Let's recap, we have effectively throughout America a lot of states and cities being told to defund their police force or abolish it completely. The moves in many places are being put into effect with very little thought as to how to do it or what it would look like. We know that crime doesn't necessarily go up or down dependant on the police force, but a strong police force is a deterrent to committing crimes. Massive funding cuts will result in police members losing their jobs and the service losing their staffing levels. This, in turn, will result in less police to do the same amount of work (possibly even more) and this would increase fatigue levels. Increase in fatigue levels has shown proof that an officer is more likely to use force in a confrontation that may not require it. A public advertisement, in this case, media covering the workings of local and state governments, that police numbers are going down or reduced has also resulted in spikes of crime levels in the past whether temporary or permanent aka the "open season" effect. We are also facing a world, post-COVID where people will be struggling more financially and may either turn to crime, drugs or end up homeless. Cutting or abolishing the police force is not ideal in this time and place. This is why I went on Sunday, the idea to just wipe out police numbers and cut their services is not the answer.


Not one person I know, including myself, would say, whether the criminal record or not, body cam footage or not, that George Floyd deserved to die. If police training is the suggestion that you kneel on someone's neck or upper torso after restraining them, instead of locking them in a patrol car, then police reform is required! The one thing that I do think is a good idea is having a "civilian" call centre to staff the 911 calls and to relay it with police dispatch or have the oversight by police. This would take officers out of the call centre and have them on the streets which is a better use of resources. I have nothing against reformative action when it comes to the police, every industry faces changes and the police service is no different. Reform can come in new training techniques and engaging the police force with community groups even more.

In my home country and state of Victoria (we will be getting on to the other things about my home state here in the future), the Chief Commissioner in the 2000s Christine Nixon copped a lot of flak for turning the state's police force into more of a social-worker format as opposed to a strict law enforcement agency. Respect for police from those with less than law-abiding intent has gone up most definitely, however, the police are still a law upholding organisation who also engage with a lot of social and community programmes, as well as providing counselling and other services to the community. It is community-based policing, which is what police are for, to serve the community.

Perhaps that is what is needed in the USA. Not abolishing the police force, not cutting their budgets by drastic numbers in a short, unthought out process to appease a mob. Instead of mass cuts to their budgets, use the numbers you already have to start the change. At the end of the day though, don't commit a crime and you won't have an issue.

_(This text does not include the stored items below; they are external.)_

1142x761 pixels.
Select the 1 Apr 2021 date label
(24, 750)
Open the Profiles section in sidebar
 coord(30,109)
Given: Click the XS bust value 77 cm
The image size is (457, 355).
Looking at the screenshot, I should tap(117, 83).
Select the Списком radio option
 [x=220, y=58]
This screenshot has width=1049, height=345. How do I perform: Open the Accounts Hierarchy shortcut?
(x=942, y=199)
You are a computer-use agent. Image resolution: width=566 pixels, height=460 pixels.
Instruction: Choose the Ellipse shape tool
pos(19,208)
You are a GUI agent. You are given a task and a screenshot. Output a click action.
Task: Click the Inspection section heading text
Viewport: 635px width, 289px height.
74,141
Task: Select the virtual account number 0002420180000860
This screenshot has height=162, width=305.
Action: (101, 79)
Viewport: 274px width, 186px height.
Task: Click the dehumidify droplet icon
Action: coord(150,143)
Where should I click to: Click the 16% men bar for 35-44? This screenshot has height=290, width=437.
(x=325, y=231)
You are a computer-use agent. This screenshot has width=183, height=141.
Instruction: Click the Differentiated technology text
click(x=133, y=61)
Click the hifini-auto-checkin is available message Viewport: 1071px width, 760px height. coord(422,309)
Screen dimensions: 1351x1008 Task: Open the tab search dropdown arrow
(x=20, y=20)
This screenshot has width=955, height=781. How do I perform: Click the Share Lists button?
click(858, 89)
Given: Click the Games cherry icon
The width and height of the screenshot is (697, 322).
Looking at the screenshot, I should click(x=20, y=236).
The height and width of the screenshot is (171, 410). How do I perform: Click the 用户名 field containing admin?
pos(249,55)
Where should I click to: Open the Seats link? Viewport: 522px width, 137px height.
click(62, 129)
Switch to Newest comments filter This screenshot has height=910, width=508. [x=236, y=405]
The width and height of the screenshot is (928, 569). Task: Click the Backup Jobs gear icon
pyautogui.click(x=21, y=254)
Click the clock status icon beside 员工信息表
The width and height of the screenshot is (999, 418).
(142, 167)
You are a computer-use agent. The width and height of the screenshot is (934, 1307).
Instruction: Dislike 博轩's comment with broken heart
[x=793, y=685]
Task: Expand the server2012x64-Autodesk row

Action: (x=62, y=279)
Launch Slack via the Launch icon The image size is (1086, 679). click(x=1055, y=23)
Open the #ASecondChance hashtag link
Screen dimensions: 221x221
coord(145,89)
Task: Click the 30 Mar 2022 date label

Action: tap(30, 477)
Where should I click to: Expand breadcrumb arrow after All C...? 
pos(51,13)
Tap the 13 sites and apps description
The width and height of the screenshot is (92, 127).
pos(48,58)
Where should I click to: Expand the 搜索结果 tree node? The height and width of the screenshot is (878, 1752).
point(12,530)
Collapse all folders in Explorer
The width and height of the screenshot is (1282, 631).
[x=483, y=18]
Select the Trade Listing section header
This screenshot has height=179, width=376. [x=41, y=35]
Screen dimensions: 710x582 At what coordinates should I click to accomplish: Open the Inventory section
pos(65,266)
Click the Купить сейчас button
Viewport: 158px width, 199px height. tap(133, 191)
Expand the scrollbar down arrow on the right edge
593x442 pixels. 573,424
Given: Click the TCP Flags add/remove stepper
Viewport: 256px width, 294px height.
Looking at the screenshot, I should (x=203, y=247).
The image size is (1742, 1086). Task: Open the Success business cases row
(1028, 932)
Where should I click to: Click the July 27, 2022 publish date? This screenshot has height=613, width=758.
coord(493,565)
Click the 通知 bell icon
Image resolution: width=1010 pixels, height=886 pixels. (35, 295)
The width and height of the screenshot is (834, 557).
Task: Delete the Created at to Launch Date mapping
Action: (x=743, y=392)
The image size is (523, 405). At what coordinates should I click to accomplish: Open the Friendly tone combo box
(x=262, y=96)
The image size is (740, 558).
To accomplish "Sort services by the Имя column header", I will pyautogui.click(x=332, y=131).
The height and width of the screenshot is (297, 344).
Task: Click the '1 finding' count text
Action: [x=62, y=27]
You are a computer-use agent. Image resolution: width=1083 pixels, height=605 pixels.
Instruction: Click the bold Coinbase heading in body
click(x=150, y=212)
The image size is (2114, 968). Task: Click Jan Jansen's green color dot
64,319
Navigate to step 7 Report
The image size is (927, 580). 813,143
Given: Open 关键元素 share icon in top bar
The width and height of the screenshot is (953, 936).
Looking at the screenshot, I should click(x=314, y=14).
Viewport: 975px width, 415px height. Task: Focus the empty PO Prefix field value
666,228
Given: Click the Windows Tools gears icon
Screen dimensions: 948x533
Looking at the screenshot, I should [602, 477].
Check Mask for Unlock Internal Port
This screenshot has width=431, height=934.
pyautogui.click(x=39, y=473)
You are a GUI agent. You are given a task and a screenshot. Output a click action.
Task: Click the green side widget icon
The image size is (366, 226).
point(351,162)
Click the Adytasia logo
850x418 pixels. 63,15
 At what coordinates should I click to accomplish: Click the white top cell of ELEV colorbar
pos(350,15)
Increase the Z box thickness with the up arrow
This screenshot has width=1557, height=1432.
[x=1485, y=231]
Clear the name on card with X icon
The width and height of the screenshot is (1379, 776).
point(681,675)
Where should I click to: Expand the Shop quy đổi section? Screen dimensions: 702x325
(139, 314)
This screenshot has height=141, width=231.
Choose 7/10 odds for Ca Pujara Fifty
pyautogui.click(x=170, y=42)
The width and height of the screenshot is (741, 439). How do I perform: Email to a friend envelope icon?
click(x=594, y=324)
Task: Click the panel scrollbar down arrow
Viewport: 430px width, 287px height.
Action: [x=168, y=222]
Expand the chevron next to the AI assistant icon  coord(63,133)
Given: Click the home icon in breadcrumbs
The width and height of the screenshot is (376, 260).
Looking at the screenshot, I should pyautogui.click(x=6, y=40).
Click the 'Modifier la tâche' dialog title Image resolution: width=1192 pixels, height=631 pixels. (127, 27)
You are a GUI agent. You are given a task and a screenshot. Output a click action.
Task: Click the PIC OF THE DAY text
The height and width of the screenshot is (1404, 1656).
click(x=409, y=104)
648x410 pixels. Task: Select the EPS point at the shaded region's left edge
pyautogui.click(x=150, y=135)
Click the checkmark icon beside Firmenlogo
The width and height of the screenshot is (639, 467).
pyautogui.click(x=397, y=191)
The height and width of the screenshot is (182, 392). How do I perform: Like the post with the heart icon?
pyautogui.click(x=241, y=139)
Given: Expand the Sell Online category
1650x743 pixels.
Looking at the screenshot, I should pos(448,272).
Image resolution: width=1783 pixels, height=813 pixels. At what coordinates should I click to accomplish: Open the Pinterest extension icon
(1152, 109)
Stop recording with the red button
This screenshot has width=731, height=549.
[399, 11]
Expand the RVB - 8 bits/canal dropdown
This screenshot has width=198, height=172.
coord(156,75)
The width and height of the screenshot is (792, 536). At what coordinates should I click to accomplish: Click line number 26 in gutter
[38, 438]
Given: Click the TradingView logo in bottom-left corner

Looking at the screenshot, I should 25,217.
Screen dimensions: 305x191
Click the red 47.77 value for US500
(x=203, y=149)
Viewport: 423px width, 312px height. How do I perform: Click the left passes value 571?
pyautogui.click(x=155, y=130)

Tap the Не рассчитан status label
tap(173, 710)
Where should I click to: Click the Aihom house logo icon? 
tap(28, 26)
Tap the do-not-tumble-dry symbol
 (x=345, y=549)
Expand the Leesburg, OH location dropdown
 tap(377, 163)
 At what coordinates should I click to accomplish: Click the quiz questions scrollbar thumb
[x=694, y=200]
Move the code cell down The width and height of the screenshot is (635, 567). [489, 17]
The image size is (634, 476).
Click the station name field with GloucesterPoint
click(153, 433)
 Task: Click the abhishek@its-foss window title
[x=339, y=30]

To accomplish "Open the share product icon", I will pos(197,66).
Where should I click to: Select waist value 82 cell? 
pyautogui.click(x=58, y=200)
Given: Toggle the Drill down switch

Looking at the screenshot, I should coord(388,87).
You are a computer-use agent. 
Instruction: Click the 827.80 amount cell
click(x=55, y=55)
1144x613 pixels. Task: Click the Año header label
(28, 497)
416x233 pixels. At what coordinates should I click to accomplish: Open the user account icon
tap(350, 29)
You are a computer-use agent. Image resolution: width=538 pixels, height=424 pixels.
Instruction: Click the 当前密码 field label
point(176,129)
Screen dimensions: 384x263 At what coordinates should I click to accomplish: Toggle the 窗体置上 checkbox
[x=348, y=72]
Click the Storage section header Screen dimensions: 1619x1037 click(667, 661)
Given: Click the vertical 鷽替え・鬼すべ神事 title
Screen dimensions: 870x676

Changes to the police force similar to my home state of Victoria would be the best alternative for the police services of the United States. Use the budgets and trained members you have right now to enact change. Don't abolish or fire police numbers and start a "new" department, that takes time and money. It's more effective to use what you already have. This is what happened in my home state and it works very well. Although as one of my former colleagues who served with Victoria Police said "at least here [Australia] we didn't face the threat that most everyone has a gun" - I think that's another issue though.